%%
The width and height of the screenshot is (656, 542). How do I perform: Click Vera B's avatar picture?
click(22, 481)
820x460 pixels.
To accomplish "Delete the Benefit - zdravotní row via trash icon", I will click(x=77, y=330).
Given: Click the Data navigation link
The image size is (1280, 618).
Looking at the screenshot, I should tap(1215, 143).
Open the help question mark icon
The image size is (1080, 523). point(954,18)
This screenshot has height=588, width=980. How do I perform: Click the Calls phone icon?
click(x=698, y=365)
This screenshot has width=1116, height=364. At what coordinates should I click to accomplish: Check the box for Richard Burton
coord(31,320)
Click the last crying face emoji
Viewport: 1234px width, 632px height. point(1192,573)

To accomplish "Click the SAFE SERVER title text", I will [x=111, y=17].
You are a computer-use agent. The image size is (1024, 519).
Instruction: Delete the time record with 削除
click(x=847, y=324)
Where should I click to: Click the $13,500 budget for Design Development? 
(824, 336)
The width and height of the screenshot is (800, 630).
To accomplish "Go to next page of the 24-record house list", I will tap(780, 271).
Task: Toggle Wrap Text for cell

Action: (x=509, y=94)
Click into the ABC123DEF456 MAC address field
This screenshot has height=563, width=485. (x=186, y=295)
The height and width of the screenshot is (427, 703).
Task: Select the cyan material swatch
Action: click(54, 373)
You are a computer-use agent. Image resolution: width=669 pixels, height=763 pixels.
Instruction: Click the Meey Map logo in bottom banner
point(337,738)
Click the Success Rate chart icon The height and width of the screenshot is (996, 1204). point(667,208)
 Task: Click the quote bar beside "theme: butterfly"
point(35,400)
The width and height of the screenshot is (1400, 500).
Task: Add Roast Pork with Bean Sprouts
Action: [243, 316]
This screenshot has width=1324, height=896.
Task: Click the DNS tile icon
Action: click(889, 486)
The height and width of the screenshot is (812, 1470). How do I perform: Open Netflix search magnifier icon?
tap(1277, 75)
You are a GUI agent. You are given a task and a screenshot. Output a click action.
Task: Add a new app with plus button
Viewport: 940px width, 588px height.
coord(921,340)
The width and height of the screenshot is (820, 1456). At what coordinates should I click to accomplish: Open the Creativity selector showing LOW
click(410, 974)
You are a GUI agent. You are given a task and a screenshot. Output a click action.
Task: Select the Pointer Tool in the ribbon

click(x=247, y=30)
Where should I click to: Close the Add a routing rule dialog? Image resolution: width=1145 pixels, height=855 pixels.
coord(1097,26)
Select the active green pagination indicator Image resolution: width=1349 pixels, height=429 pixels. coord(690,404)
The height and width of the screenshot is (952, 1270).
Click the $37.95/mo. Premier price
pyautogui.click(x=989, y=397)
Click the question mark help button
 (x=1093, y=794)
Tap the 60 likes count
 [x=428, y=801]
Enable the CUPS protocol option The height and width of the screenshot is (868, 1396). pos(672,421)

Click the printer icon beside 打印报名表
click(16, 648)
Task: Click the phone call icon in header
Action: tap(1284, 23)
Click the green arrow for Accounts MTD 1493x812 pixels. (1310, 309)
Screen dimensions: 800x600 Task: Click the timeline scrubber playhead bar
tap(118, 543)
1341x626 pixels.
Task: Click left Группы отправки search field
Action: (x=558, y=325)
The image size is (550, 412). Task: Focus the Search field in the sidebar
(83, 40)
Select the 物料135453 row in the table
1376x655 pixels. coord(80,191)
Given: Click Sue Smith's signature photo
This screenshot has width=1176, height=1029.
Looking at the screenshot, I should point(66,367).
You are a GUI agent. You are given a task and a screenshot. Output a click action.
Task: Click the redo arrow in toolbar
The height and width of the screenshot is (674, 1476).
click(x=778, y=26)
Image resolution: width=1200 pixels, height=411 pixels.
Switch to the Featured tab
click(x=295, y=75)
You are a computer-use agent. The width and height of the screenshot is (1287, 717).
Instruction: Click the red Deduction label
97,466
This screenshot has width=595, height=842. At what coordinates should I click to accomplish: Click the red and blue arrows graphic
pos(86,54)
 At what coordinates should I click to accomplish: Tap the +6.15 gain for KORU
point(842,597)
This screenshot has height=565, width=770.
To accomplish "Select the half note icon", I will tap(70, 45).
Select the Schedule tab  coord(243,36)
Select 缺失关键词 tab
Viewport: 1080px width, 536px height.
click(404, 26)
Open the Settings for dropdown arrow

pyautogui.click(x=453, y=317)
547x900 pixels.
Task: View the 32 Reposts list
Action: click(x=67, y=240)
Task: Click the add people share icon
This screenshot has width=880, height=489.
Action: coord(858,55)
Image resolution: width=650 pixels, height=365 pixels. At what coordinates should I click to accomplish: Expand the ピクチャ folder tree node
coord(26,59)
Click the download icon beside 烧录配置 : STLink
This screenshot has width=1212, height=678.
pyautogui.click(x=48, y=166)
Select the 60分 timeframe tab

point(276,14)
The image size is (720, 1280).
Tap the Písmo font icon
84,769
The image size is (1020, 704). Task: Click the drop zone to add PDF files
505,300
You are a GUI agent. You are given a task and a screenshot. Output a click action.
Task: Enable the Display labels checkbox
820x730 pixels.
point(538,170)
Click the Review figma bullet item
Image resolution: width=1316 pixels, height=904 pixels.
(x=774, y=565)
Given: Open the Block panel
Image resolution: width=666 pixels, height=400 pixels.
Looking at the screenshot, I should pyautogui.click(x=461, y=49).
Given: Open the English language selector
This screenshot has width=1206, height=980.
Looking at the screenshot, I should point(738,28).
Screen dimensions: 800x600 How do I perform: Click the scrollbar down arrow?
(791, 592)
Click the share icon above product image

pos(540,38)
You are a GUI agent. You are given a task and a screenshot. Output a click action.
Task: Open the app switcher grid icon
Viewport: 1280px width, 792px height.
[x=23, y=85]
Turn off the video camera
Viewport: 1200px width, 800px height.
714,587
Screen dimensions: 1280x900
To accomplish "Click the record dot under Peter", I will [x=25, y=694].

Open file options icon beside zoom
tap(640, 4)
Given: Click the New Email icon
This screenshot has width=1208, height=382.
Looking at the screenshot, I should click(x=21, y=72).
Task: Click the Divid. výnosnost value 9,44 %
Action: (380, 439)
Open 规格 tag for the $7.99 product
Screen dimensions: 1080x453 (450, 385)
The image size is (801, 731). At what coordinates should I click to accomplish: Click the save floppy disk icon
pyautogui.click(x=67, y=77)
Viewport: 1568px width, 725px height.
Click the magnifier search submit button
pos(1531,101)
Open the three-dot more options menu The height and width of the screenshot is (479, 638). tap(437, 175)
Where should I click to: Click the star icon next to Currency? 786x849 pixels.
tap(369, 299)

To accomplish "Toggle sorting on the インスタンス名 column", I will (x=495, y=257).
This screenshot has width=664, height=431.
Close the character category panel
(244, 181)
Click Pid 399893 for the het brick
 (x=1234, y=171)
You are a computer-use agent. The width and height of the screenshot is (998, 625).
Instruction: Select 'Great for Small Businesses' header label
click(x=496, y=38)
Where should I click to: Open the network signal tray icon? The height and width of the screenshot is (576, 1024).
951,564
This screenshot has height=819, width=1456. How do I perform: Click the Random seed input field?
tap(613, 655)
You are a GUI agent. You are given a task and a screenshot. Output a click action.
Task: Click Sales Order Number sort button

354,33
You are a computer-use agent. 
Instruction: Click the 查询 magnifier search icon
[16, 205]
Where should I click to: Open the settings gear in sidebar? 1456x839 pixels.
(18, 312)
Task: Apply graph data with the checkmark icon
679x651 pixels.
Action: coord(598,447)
%%
*What is being asked:* Go through the preceding material and copy each line that has the word "Enable".

*Output below:*
Enable the CUPS protocol option The height and width of the screenshot is (868, 1396). pos(672,421)
Task: Enable the Display labels checkbox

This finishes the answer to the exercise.